17 February 2006

Does Epistemology Drive Metaphysics?

I've wanted to post something on Deborah Modrak's interesting lecture in BACAP last Thursday, "Aristotelian Form, Function, and Definition". Modrak's distinctive approach to the Metaphysics was to see the central books of the treatise as motivated, at least in part, by epistemology.

The objects of perception are concrete particulars. They provide the basis for knowledge even though the objects of knowledge are universals. This sets up a tension within Aristotle’s epistemology. Its resolution depends upon his success in providing an ontology that grounds the universal in the particular. Not only is there a tension between universal and particular, there is also a tension between that which is intelligible and that which is observable and a tension between simplicity and complexity. Aristotle calls our attention to the relation between perception and knowledge in the opening lines of Metaphysics I. In the central books of the Metaphysics, he expends considerable effort to present and explicate an ontology of form, function and composite substance. In light of the many references Aristotle makes to knowledge and definition in these books, it seems likely that he intends to offer an ontology that will resolve the tensions inherent in his picture of knowledge.
My first reaction, however, was to doubt that this is correct. Why?

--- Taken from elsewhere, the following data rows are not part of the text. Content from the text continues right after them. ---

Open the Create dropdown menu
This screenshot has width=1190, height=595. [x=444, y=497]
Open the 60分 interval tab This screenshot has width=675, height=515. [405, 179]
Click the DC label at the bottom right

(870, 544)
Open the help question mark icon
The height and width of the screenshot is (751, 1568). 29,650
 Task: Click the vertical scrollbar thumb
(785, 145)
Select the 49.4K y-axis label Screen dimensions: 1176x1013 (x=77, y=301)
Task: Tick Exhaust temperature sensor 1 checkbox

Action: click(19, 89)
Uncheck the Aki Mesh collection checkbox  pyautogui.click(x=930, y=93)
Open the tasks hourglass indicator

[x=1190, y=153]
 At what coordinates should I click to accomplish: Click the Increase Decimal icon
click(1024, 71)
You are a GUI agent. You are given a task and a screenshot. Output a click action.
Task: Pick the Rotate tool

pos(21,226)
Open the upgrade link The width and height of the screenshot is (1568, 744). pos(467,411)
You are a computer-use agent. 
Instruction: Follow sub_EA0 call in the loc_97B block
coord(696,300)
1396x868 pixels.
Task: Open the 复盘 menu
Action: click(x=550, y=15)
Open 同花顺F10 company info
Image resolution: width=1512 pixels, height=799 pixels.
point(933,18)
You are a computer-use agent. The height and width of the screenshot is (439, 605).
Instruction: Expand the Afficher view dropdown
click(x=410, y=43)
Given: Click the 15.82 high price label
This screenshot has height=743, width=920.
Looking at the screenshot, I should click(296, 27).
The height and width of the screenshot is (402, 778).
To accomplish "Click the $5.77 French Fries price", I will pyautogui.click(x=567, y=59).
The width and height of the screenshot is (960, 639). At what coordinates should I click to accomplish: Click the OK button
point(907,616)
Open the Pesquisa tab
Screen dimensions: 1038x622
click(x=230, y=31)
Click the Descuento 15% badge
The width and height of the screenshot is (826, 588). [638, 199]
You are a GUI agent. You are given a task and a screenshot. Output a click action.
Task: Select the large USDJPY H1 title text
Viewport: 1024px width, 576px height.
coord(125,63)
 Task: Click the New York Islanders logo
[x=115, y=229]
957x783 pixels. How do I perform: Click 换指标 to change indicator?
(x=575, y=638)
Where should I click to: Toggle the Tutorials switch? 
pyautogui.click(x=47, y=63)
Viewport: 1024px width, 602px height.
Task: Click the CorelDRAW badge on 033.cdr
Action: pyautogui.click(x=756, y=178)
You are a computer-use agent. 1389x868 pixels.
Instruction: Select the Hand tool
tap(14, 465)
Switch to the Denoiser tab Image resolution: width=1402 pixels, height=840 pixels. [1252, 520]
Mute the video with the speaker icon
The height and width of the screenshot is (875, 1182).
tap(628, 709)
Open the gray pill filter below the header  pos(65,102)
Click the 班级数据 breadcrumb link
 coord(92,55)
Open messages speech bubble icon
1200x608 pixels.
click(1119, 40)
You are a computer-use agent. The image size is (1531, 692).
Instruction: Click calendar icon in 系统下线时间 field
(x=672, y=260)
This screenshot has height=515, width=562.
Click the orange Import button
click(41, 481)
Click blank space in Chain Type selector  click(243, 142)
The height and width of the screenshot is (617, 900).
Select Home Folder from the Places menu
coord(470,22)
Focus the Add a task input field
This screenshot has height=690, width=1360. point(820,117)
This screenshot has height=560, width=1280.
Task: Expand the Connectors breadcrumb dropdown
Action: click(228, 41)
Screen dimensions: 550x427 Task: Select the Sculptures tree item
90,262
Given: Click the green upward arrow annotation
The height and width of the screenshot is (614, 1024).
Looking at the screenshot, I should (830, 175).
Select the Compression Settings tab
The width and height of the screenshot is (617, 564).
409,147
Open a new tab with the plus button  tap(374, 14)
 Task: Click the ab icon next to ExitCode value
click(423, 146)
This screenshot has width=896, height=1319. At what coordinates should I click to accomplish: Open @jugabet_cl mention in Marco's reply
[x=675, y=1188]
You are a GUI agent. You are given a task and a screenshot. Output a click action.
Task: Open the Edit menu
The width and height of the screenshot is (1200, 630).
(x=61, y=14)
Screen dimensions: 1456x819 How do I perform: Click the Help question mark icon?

Three reasons:
  1. If Aristotle's metaphysics is supposed to respond to epistemological difficulties, then (unless we invoke developmentalism) he ought to draw explicitly upon that metaphysics, in passages outside the central books of the Metaphysics, which pertain to how we come to know, e.g. Post. An. II.19 or Physics I.1. And yet there are no signs of this. (Or are there?)
  2. It doesn't look as though epistemological problems figure importantly among the perplexities (in Beta) which apparently motivate the Metaphysics.
  3. Generally Aristotle seems to see no 'tensions' where we might think there are such. He seems dismissive, for instance, of the Heraclitean account of the sensible world which, Aristotle thinks, tempted Plato. If epistemology begins with the aporia, 'How is it possible that we have knowledge?', are there signs that Aristotle was ever troubled by this difficulty?
In brief: if, as we might agree, ancient scepticism differs from modern, then mustn't ancient epistemology differ as well? And yet I worry that Modrak is perhaps bringing in a modern notion of epistemology.

2 comments:

J. said...

Well, the Metaphysics is (at least amongst other things) a search for the first principles, and that we can affirm something concrete about what they are presupposes that we are epistemically able to do so. The very last aporia of B6 (with a shorter version at B1 (996a10) and parallel texts at K2 (1060b20-23) and M10 (1086b10-1087a9) which gives Aristotle's answer to the aporia) concerning whether the principles are universal or 'like particulars' is clearly a central concern of Aristotle. (He calls this 'the greatest difficulty' in M10 but that's not the only time he says this). I suspect part of the reason why scholars don't have, let's say, the tendancy to want to spend much time thinking about this aporia is that they find Aristotle's solution to it lame. I personally think it's quite elegant, and necessitated by what went on before in Z, but I think my views on this whole matter are quite heterodox. Thanks for raising this issue.

Cordially,
Julien 

Posted by Julien Villeneuve

Bill Marshall said...

Understanding the nature and origin of knowledge may first require an understanding of the nature and origin of we human beings. The current thinking seems to be that matter is a'priori to consciousness; that consciousness cannot or does not exist outside physical form. We also make the assumption that reason outweighs intuition, impulse, imagination and instinct. There are times that what we call knowledge comes through a breakthrough of the imagination into the realm of thought.
If we flip the equation and make the assumption that conciousness is a'priori to matter; that is to say, consciousness creates it's own physical form, then of necessity, our thinking about such epistemological matters must also change.
To believe that matter somehow learned how to think makes far less sense than its reverse. Simply reversing the order of what creates what changes everything.